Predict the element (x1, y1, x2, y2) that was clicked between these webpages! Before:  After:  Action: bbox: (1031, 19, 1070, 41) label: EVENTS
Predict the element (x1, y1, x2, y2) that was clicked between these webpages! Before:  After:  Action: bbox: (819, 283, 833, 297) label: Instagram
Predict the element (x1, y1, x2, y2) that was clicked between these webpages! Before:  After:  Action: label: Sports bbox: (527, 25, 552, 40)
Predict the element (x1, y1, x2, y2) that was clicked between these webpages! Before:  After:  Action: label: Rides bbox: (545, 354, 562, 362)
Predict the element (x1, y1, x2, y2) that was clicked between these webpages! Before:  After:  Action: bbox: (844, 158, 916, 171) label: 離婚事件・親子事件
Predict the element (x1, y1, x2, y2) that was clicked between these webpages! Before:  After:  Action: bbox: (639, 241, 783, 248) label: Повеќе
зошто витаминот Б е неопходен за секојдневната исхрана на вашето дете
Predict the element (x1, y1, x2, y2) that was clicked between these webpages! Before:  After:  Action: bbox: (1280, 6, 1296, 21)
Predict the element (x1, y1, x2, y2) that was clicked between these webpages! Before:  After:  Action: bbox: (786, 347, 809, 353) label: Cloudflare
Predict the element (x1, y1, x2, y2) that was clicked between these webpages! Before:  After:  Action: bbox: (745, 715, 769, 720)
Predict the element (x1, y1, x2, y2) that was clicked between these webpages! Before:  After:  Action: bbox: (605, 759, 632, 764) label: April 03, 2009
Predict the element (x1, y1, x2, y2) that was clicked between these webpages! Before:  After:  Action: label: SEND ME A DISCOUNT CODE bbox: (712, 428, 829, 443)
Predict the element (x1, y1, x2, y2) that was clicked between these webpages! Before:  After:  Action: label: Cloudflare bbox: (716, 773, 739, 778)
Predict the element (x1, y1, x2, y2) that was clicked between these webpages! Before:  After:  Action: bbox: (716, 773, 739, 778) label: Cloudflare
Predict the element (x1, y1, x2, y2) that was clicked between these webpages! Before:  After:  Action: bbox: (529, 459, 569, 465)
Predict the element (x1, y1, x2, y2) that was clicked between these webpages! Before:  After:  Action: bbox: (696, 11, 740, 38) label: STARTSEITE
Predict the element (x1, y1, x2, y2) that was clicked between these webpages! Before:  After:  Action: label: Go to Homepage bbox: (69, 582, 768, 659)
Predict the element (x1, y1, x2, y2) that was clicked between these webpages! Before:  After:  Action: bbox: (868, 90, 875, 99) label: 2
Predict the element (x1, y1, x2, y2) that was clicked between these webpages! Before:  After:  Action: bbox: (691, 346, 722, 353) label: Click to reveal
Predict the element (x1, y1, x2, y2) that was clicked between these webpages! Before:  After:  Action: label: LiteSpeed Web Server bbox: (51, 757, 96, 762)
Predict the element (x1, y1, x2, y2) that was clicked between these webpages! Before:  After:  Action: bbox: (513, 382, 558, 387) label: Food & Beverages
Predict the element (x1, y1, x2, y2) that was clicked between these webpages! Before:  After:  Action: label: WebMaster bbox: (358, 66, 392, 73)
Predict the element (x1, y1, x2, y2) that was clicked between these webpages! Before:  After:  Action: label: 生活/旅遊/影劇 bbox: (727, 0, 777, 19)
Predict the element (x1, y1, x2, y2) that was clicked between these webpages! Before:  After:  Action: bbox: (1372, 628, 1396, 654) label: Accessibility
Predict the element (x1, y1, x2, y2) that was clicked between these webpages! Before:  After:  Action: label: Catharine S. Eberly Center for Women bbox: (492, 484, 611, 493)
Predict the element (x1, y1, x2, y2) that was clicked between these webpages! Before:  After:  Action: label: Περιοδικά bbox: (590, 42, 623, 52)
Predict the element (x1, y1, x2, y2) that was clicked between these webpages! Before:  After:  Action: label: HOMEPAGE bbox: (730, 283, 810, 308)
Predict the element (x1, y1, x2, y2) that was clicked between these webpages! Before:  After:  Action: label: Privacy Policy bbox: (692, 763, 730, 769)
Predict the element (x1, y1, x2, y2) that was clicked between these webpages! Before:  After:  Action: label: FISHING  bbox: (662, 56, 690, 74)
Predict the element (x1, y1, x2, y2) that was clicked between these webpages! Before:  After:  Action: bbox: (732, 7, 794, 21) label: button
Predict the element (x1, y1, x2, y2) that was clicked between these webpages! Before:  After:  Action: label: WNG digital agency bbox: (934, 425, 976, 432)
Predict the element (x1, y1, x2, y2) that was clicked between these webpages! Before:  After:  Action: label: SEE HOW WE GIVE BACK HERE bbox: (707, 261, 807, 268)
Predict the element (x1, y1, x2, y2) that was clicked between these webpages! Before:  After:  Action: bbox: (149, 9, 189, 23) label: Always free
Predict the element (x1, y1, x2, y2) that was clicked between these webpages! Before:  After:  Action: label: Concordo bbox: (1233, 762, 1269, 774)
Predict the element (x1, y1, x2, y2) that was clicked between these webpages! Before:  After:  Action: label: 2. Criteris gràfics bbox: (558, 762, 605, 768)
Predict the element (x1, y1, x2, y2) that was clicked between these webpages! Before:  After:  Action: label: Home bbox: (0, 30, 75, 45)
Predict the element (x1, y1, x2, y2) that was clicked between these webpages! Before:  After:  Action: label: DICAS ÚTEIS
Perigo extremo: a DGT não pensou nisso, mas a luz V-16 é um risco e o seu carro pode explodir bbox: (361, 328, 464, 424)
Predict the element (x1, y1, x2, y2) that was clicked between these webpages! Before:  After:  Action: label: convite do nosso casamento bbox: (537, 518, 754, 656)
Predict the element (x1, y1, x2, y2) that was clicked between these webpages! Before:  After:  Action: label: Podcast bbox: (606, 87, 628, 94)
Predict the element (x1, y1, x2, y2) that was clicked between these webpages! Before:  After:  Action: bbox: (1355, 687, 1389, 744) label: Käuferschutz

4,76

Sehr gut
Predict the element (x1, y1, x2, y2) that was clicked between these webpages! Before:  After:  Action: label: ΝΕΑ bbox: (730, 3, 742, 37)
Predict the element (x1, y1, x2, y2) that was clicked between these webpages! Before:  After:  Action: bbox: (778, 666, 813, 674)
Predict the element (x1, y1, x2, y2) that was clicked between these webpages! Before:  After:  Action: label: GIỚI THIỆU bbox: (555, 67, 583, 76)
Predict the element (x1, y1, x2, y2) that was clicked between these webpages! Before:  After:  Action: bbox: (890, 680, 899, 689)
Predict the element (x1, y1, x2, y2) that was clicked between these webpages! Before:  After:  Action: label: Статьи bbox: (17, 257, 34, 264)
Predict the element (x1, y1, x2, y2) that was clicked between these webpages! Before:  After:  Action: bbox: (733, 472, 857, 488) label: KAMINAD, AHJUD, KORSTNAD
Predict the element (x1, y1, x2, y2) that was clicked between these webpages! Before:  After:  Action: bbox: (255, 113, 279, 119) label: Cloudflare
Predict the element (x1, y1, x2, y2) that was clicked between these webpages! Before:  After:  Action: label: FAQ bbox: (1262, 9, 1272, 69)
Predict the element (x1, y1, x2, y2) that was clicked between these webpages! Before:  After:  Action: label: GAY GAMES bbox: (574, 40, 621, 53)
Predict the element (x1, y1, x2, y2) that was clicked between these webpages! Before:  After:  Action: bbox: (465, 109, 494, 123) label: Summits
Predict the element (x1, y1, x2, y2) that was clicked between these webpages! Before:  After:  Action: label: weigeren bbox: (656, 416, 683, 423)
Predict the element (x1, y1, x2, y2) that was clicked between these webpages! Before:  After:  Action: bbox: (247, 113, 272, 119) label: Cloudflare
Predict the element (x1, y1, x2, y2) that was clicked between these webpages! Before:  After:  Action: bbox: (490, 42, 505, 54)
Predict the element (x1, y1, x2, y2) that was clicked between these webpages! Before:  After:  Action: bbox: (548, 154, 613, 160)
::::::::
▸ **GOAL OF THE EXERCISE**
Rewrite the listing as a numbered list, from the start of the listing through the line containing "April 03, 2009", both ends included. Leave out blank lines.

▸ **ANSWER TO THE TASK**
1. Predict the element (x1, y1, x2, y2) that was clicked between these webpages! Before:  After:  Action: bbox: (1031, 19, 1070, 41) label: EVENTS
2. Predict the element (x1, y1, x2, y2) that was clicked between these webpages! Before:  After:  Action: bbox: (819, 283, 833, 297) label: Instagram
3. Predict the element (x1, y1, x2, y2) that was clicked between these webpages! Before:  After:  Action: label: Sports bbox: (527, 25, 552, 40)
4. Predict the element (x1, y1, x2, y2) that was clicked between these webpages! Before:  After:  Action: label: Rides bbox: (545, 354, 562, 362)
5. Predict the element (x1, y1, x2, y2) that was clicked between these webpages! Before:  After:  Action: bbox: (844, 158, 916, 171) label: 離婚事件・親子事件
6. Predict the element (x1, y1, x2, y2) that was clicked between these webpages! Before:  After:  Action: bbox: (639, 241, 783, 248) label: Повеќе
7. зошто витаминот Б е неопходен за секојдневната исхрана на вашето дете
8. Predict the element (x1, y1, x2, y2) that was clicked between these webpages! Before:  After:  Action: bbox: (1280, 6, 1296, 21)
9. Predict the element (x1, y1, x2, y2) that was clicked between these webpages! Before:  After:  Action: bbox: (786, 347, 809, 353) label: Cloudflare
10. Predict the element (x1, y1, x2, y2) that was clicked between these webpages! Before:  After:  Action: bbox: (745, 715, 769, 720)
11. Predict the element (x1, y1, x2, y2) that was clicked between these webpages! Before:  After:  Action: bbox: (605, 759, 632, 764) label: April 03, 2009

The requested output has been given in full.